Your instructions — Determine the number of lines in the entries below in which the word "navigation" appears, and reply with that number only.

(Saved entries)
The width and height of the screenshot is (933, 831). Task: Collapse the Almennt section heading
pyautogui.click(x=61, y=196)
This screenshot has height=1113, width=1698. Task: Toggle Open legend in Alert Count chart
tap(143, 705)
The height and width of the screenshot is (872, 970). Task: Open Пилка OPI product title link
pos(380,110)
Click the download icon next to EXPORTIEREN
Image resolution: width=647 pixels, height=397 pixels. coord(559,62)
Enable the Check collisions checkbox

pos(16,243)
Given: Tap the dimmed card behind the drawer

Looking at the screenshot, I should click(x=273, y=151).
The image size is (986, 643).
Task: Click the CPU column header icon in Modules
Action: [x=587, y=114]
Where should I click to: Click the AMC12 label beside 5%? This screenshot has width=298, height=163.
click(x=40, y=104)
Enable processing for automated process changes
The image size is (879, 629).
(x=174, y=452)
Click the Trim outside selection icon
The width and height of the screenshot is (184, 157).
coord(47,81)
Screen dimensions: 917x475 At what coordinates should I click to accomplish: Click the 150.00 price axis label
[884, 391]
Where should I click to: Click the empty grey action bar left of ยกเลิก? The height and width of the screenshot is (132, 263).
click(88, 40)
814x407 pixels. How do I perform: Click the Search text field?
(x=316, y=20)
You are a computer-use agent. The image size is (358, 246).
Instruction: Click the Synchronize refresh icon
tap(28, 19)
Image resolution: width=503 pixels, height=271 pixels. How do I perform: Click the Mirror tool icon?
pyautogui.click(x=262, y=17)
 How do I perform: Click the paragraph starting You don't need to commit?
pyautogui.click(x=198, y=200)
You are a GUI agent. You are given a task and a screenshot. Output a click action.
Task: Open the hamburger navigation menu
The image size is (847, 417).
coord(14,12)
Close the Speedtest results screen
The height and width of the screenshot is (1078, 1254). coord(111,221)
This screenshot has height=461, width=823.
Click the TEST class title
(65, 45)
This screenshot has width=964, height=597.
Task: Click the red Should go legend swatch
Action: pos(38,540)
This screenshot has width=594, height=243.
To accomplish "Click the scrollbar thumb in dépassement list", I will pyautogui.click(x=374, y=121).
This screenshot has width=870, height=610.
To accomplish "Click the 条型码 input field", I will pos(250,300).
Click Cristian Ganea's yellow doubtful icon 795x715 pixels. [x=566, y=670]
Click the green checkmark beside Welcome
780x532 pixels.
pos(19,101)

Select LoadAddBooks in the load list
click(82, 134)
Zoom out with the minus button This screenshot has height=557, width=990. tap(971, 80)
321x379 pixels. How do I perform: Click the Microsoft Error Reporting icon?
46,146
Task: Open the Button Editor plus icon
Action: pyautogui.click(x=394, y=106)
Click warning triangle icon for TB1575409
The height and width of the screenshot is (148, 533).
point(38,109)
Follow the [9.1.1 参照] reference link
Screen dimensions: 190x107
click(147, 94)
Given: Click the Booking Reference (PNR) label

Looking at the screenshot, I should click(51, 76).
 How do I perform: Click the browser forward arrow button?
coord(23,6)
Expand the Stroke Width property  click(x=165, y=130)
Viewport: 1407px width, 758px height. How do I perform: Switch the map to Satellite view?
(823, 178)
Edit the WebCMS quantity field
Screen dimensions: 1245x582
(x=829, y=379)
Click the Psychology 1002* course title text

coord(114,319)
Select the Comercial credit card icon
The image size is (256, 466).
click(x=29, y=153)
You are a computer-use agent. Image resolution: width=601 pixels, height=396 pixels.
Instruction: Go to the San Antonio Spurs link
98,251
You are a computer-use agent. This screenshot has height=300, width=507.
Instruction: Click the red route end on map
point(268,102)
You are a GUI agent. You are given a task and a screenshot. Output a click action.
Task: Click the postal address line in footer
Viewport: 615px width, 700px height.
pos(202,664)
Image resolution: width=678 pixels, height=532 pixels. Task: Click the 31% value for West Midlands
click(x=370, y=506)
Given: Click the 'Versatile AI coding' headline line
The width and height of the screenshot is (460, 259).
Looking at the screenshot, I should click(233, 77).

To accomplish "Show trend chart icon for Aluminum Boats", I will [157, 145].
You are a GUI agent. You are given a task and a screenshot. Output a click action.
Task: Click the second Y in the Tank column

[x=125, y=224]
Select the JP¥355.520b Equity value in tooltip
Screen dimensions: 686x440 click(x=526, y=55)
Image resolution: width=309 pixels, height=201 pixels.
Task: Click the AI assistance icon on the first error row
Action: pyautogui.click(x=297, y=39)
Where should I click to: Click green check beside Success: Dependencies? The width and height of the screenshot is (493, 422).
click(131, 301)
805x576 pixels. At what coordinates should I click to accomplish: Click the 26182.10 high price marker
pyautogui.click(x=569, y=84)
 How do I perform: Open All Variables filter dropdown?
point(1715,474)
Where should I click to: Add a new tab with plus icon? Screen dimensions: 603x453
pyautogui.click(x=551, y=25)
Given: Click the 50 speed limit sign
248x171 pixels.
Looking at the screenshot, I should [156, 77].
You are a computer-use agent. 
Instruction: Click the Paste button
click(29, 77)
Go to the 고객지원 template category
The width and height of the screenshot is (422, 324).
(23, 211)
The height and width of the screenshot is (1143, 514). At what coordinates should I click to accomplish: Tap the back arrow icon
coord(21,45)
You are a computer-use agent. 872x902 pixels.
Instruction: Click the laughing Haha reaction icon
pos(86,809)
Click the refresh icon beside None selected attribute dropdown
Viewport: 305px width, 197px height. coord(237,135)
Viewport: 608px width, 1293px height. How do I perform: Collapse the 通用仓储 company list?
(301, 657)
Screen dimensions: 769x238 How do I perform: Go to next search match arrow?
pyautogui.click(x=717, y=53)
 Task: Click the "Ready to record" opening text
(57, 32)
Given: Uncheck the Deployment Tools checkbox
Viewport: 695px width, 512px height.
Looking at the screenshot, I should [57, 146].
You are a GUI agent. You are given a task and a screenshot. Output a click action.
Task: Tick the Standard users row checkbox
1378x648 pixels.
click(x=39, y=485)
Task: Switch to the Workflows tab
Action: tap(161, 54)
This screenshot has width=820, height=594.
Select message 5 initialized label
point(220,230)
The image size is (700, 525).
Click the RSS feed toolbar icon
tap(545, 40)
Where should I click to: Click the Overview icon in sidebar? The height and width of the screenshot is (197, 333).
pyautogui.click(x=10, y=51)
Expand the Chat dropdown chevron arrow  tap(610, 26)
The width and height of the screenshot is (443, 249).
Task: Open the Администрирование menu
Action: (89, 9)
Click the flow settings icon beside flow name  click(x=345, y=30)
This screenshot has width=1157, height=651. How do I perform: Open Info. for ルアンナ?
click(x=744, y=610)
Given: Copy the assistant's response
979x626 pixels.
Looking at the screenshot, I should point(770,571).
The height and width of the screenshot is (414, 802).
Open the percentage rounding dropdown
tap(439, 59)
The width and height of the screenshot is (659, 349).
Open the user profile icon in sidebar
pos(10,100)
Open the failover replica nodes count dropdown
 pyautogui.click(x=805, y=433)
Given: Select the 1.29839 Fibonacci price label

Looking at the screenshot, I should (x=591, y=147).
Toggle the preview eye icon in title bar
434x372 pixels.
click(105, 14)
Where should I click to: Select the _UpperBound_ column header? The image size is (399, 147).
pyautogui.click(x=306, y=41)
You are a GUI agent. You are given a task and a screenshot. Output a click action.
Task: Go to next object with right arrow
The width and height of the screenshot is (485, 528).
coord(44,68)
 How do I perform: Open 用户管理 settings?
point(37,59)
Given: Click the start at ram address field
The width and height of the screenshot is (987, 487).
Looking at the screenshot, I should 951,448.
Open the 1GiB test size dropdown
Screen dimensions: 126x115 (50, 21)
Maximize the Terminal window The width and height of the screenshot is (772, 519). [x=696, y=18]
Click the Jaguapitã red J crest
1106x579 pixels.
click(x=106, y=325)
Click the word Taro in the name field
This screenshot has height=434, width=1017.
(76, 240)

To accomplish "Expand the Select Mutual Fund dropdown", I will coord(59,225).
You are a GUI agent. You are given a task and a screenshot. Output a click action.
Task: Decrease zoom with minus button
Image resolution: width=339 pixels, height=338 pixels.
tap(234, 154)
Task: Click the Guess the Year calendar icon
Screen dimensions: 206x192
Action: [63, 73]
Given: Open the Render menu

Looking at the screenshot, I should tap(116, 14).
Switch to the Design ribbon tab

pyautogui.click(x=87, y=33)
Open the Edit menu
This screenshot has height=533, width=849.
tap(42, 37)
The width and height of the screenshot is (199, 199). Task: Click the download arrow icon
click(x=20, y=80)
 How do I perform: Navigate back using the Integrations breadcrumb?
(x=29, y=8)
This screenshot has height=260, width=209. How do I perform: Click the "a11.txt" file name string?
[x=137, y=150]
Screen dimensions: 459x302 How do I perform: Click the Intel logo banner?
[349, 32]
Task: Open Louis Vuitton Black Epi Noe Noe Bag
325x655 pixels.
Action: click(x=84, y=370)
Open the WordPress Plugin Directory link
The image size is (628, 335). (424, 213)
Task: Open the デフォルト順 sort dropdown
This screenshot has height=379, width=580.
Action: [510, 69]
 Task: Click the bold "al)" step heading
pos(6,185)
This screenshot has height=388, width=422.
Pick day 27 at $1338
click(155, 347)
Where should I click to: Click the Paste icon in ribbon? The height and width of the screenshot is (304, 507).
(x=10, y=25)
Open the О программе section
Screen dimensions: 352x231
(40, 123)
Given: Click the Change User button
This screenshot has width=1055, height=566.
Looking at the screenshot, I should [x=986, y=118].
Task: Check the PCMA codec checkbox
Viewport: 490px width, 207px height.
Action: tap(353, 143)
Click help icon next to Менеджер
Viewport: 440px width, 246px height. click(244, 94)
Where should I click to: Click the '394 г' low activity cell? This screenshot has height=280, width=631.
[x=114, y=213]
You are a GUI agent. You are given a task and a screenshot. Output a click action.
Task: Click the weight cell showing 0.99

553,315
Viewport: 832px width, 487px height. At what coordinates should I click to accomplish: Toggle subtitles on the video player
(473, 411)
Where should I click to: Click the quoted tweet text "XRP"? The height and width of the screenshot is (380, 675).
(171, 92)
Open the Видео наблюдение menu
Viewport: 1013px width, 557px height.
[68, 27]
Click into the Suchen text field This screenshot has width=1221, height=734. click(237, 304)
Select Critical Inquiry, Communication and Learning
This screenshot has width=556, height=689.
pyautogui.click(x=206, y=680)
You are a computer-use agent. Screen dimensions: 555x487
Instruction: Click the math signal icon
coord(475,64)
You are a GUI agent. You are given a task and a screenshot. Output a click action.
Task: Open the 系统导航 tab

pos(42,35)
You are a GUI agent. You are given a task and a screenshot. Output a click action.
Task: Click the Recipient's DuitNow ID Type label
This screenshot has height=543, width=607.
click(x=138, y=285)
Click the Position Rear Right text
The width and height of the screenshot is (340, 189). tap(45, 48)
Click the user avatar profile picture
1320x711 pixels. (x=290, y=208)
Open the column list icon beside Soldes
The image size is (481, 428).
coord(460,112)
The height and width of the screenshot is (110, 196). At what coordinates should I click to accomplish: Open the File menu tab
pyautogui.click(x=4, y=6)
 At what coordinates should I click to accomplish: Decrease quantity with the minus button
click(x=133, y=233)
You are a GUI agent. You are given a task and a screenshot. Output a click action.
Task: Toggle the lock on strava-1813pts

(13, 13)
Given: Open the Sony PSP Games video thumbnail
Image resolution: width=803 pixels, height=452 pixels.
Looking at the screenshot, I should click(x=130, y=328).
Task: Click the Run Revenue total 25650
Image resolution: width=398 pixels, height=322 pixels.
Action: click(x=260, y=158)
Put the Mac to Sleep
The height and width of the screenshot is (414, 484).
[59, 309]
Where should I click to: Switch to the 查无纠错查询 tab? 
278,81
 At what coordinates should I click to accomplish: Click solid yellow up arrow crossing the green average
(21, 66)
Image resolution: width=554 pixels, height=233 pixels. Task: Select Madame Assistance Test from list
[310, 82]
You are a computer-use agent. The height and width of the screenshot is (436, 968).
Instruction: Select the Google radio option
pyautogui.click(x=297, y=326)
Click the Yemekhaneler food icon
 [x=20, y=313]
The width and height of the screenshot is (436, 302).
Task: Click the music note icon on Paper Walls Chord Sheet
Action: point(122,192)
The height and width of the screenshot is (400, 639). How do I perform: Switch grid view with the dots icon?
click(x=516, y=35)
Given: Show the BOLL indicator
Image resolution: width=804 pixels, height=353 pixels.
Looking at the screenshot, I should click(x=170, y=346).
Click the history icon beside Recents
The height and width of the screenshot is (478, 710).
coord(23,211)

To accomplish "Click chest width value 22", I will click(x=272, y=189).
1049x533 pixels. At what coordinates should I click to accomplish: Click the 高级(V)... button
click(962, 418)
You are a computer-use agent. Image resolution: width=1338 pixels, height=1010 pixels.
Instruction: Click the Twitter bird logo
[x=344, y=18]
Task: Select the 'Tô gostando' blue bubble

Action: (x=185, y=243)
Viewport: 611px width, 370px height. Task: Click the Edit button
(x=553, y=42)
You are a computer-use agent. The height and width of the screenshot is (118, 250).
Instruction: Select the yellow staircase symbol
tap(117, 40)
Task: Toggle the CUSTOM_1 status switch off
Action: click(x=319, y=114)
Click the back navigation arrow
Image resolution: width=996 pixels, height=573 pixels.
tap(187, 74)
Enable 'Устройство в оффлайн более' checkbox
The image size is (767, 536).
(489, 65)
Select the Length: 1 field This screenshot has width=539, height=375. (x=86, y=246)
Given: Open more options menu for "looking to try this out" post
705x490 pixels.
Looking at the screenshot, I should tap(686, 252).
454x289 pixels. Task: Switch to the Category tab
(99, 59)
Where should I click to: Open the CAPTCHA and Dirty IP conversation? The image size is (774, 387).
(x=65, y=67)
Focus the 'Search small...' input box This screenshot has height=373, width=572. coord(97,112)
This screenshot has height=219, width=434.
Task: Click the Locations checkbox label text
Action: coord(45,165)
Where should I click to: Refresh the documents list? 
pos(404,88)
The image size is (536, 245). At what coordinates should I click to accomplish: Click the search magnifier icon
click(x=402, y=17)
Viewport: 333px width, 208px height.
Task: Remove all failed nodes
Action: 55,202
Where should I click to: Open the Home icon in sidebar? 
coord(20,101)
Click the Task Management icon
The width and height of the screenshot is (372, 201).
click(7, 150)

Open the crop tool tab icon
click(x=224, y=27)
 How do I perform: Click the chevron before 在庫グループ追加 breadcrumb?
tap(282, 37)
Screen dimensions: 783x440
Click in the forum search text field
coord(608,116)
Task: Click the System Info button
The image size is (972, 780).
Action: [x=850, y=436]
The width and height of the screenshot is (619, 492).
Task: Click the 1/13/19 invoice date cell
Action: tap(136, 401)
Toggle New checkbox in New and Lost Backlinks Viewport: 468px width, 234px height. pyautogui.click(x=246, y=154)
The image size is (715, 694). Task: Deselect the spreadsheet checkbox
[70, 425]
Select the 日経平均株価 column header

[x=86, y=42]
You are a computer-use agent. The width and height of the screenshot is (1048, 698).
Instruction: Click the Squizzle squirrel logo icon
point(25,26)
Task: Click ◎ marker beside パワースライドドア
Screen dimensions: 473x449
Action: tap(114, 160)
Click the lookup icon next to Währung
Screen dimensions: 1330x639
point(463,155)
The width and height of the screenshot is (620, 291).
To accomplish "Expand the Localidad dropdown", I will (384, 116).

Result of the task — 2